--- begin PAGE TEXT ---

Note: An element can be a part of one group only and it has to be a part of at least 1 group.

Examples:  

Input : arr[] = {2, 6, 4, 3}
Output : 1
Groups formed will be (2, 6) and (4, 3), 
the difference between highest sum group
(2, 6) i.e 8 and lowest sum group (3, 4)
i.e 7 is 1.

Input : arr[] = {11, 4, 3, 5, 7, 1}
Output : 3
Groups formed will be (1, 11), (4, 5) and
(3, 7), the difference between highest 
sum group (1, 11) i.e 12 and lowest sum 
group (4, 5) i.e 9 is 3.

Simple Approach: 

A simple approach would be to try against all combinations of array elements and check against each set of combination difference between the group with the highest sum and the one with the lowest sum. A total of n*(n-1)/2 such groups would be formed (nC2). 

Time Complexity: O(n^3) To generate groups n^2 iterations will be needed and to check against each group n iterations will be needed and hence n^3 iterations will be needed in the worst case.

Efficient Approach: 

Efficient approach would be to use the greedy approach. Sort the whole array and generate groups by selecting one element from the start of the array and one from the end.  

Implementation:

C++




// CPP program to find minimum difference
// between groups of highest and lowest
// sums.
#include <bits/stdc++.h>
#define ll long long int
using namespace std;
 
ll calculate(ll a[], ll n)

--- end PAGE TEXT ---
--- begin DATA ROWS ---

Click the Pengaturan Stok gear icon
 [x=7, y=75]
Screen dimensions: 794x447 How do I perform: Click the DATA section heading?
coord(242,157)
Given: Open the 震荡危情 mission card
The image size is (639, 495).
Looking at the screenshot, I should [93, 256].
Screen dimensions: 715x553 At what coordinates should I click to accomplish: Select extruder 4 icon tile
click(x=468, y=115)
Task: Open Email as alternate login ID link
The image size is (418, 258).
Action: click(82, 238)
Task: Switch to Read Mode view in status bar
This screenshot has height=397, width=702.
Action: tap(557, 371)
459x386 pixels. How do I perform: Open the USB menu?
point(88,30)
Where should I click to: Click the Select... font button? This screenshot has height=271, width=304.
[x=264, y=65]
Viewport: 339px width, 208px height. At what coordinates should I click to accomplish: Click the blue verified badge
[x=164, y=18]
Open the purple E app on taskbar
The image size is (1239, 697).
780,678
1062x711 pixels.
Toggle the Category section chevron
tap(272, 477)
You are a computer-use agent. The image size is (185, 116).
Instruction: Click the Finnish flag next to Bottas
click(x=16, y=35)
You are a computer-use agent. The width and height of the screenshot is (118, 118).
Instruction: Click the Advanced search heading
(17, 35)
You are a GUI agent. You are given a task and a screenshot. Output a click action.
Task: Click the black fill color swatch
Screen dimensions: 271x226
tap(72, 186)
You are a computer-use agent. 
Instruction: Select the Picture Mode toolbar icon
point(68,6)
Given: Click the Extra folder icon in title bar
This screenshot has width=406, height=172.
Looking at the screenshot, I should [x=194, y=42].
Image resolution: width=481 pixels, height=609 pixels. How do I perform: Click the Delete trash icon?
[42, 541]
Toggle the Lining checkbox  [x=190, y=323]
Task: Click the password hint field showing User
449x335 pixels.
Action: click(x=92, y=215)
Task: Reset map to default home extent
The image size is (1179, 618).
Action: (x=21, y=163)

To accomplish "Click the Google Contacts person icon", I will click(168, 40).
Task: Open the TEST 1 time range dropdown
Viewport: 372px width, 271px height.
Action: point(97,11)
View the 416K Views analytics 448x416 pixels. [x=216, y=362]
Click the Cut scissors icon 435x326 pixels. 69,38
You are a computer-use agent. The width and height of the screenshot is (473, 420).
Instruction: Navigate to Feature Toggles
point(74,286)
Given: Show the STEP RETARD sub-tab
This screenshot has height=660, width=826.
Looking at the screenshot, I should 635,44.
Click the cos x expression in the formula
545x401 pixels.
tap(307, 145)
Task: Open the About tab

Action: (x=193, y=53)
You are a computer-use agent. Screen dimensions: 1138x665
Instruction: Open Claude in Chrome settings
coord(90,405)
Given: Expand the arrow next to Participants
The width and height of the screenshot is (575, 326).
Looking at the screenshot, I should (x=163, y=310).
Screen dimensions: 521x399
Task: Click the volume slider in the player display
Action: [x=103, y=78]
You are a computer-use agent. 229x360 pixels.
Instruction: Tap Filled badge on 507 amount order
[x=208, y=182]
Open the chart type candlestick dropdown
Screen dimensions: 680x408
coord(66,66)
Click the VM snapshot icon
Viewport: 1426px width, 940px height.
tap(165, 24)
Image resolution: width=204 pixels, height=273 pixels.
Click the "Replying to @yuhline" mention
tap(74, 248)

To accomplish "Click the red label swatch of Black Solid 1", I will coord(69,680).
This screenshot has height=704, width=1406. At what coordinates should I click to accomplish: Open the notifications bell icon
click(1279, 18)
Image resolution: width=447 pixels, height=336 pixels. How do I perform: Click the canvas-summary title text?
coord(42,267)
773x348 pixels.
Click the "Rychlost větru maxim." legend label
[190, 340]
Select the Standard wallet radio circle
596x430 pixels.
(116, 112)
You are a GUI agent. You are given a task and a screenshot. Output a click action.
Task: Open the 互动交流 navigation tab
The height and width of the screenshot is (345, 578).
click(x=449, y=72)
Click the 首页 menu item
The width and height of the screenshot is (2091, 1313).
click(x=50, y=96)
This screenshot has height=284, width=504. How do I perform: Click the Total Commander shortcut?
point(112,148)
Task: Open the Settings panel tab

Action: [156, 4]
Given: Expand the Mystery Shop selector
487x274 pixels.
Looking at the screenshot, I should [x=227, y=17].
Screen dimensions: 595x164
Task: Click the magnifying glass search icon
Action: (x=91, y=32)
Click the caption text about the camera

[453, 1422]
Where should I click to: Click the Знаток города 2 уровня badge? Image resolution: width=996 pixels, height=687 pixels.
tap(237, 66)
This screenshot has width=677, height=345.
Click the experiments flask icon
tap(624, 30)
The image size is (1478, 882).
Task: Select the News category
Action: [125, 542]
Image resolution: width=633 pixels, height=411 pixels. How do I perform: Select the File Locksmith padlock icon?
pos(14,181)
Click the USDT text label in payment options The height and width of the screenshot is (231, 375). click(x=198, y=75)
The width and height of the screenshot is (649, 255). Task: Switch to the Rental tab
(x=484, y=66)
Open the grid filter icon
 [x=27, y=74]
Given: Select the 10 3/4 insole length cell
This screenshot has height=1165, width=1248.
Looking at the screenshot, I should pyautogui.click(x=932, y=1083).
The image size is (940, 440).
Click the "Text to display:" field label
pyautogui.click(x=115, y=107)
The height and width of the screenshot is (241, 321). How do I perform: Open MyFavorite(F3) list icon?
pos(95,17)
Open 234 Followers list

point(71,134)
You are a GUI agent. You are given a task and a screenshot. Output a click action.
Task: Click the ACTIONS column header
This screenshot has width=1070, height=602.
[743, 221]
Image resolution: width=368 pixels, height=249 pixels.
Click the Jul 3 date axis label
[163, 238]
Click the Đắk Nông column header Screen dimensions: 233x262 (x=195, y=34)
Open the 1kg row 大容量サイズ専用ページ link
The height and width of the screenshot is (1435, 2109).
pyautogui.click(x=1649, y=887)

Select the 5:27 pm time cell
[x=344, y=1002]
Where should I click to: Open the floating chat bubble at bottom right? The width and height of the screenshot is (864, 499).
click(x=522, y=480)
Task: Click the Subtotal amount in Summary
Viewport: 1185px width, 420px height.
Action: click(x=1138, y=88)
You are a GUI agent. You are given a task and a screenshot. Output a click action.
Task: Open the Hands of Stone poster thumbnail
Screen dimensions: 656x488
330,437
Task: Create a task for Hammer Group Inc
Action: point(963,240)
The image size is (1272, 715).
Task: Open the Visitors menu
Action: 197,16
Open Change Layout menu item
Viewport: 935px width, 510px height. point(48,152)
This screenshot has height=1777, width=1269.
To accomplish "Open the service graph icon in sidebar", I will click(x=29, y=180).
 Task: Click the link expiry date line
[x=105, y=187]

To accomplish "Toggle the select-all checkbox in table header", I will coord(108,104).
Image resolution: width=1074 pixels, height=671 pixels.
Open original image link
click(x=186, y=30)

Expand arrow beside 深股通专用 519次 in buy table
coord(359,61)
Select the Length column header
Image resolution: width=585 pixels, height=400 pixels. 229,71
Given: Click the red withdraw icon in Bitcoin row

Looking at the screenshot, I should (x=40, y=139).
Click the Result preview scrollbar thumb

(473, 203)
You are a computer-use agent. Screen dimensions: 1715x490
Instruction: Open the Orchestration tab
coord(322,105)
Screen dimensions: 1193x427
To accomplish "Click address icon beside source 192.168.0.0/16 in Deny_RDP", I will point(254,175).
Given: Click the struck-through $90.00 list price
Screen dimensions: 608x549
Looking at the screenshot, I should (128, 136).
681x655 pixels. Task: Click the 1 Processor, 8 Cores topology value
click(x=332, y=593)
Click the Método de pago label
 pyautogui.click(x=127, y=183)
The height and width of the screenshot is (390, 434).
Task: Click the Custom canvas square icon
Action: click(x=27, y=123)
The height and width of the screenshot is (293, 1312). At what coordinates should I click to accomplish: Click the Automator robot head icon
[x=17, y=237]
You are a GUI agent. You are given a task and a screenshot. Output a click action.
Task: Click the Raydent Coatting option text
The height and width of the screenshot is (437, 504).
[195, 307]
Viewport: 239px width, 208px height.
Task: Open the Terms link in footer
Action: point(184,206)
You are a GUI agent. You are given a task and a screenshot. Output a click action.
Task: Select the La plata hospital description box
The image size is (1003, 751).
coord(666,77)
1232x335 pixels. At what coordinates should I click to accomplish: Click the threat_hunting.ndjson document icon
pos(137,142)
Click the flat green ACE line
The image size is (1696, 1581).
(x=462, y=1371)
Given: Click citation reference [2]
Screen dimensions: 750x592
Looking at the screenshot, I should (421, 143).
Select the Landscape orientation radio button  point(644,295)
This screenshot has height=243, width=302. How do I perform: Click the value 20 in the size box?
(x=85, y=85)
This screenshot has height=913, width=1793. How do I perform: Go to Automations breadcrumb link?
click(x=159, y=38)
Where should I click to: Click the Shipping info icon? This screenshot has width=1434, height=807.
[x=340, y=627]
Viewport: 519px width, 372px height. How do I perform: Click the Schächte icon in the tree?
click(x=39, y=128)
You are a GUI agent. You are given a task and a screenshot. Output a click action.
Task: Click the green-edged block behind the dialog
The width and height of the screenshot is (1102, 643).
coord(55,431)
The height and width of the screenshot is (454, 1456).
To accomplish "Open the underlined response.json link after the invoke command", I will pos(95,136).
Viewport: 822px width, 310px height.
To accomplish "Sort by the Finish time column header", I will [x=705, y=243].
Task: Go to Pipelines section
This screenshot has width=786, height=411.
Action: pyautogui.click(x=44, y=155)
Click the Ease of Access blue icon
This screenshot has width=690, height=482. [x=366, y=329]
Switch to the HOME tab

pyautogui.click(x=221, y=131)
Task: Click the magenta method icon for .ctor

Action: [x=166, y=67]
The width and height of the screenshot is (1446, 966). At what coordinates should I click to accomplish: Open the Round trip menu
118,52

--- end DATA ROWS ---

Please reproduce the text above on pairing array elements into sum groups in full, word for word.

REPLY.
Note: An element can be a part of one group only and it has to be a part of at least 1 group.

Examples:  

Input : arr[] = {2, 6, 4, 3}
Output : 1
Groups formed will be (2, 6) and (4, 3), 
the difference between highest sum group
(2, 6) i.e 8 and lowest sum group (3, 4)
i.e 7 is 1.

Input : arr[] = {11, 4, 3, 5, 7, 1}
Output : 3
Groups formed will be (1, 11), (4, 5) and
(3, 7), the difference between highest 
sum group (1, 11) i.e 12 and lowest sum 
group (4, 5) i.e 9 is 3.

Simple Approach: 

A simple approach would be to try against all combinations of array elements and check against each set of combination difference between the group with the highest sum and the one with the lowest sum. A total of n*(n-1)/2 such groups would be formed (nC2). 

Time Complexity: O(n^3) To generate groups n^2 iterations will be needed and to check against each group n iterations will be needed and hence n^3 iterations will be needed in the worst case.

Efficient Approach: 

Efficient approach would be to use the greedy approach. Sort the whole array and generate groups by selecting one element from the start of the array and one from the end.  

Implementation:

C++




// CPP program to find minimum difference
// between groups of highest and lowest
// sums.
#include <bits/stdc++.h>
#define ll long long int
using namespace std;
 
ll calculate(ll a[], ll n)